Toutefois, un décret en conseil des ministres pris sur le rapport du ministre chargé de la santé peut en limiter l’application à certaines des circonscriptions territoriales qu’il précise. La prorogation de l’état d’urgence sanitaire au-delà de cette durée de deux mois ne peut être autorisée que par la loi. Il peut être mis fin à l’état d’urgence sanitaire par décret en conseil des ministres avant l’expiration du délai.
Modalités de mise en place de l’état d’urgence sanitaire
Le texte modifie les modalités de mise en place de l’état d’urgence sanitaire : il pourra être déclaré par le Gouvernement sur tout ou partie du territoire métropolitain, ainsi que du territoire des collectivités d’outre-mer, de la Nouvelle-Calédonie, en cas de catastrophe sanitaire mettant en péril, par sa nature et sa gravité, la santé de la population.
La prorogation de l’état d’urgence sanitaire au-delà d’un mois ne pourra être autorisée que par la loi.
Dans les circonscriptions territoriales où l’état d’urgence sanitaire est déclaré, le Premier ministre pourra, par décret (Code de la santé publique : L.3131-15) :
- restreindre ou interdire la circulation des personnes et des véhicules dans les lieux et aux heures fixés par décret ;
- interdire aux personnes de sortir de leur domicile, sous réserve des déplacements strictement indispensables aux besoins familiaux ou de santé ;
- ordonner des mesures ayant pour objet la mise en quarantaine, des personnes susceptibles d’être affectées ;
- ordonner des mesures de placement et de maintien en isolement, à leur domicile ou tout autre lieu d’hébergement adapté, des personnes affectées ;
- ordonner la fermeture provisoire d’une ou plusieurs catégories d’Établissements recevant du public (ERP), ainsi que des lieux de réunion, à l’exception des établissements fournissant des biens ou des services de première nécessité ;
- limiter ou interdire les rassemblements sur la voie publique ainsi que les réunions de toute nature ;
- ordonner la réquisition de tous biens et services nécessaires à la lutte contre la catastrophe sanitaire ainsi que de toute personne nécessaire au fonctionnement de ces services ou à l’usage de ces biens ;
- prendre des mesures temporaires de contrôle des prix de certains produits rendues nécessaires pour prévenir ou corriger les tensions constatées sur le marché de ces produits ;
- en tant que de besoin, prendre toute mesure permettant la mise à la disposition des patients de médicaments appropriés pour l’éradication de la catastrophe sanitaire ;
- en tant que de besoin, prendre par décret toute autre mesure réglementaire limitant la liberté d’entreprendre, dans la seule finalité de mettre fin à la catastrophe sanitaire.

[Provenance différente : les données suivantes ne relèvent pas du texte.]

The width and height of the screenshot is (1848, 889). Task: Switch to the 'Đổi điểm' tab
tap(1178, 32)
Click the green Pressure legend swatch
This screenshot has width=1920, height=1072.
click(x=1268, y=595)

Les mesures prescrites devront être strictement proportionnées aux risques sanitaires encourus et appropriées aux circonstances de temps et de lieu. Il y sera mis fin sans délai lorsqu’elles ne seront plus nécessaires.
Organisation et au fonctionnement du dispositif de santé (Code de la santé publique : L.3131-16) : dans les circonscriptions territoriales où l’état d’urgence sanitaire est déclaré, le ministre chargé de la santé peut prescrire, par arrêté motivé, toute mesure réglementaire relative à l’organisation et au fonctionnement du dispositif de santé.
Habilitation des préfets (Code de la santé publique : L.3131-17) : lorsque le Premier ministre ou le ministre chargé de la santé prennent des mesures sanitaires, ils peuvent habiliter le représentant de l’État territorialement compétent à prendre toutes les mesures générales ou individuelles d’application de ces dispositions.
Sanction (Code de la santé publique : L.3131-20) : la violation des mesures sanitaires (autres que les réquisitions) sera punie d’une amende (4ème classe), dont le montant est augmenté en cas de récidive.
Les agents de police municipale, les gardes champêtres, agents de la ville de Paris et contrôleurs relevant du statut des administrations parisiennes pourront constater par procès-verbaux les contraventions lorsqu’elles sont commises respectivement sur le territoire communal, sur le territoire pour lequel ils sont assermentés ou sur le territoire de la Ville de Paris et qu’elles ne nécessitent pas de leur part d’actes d’enquête.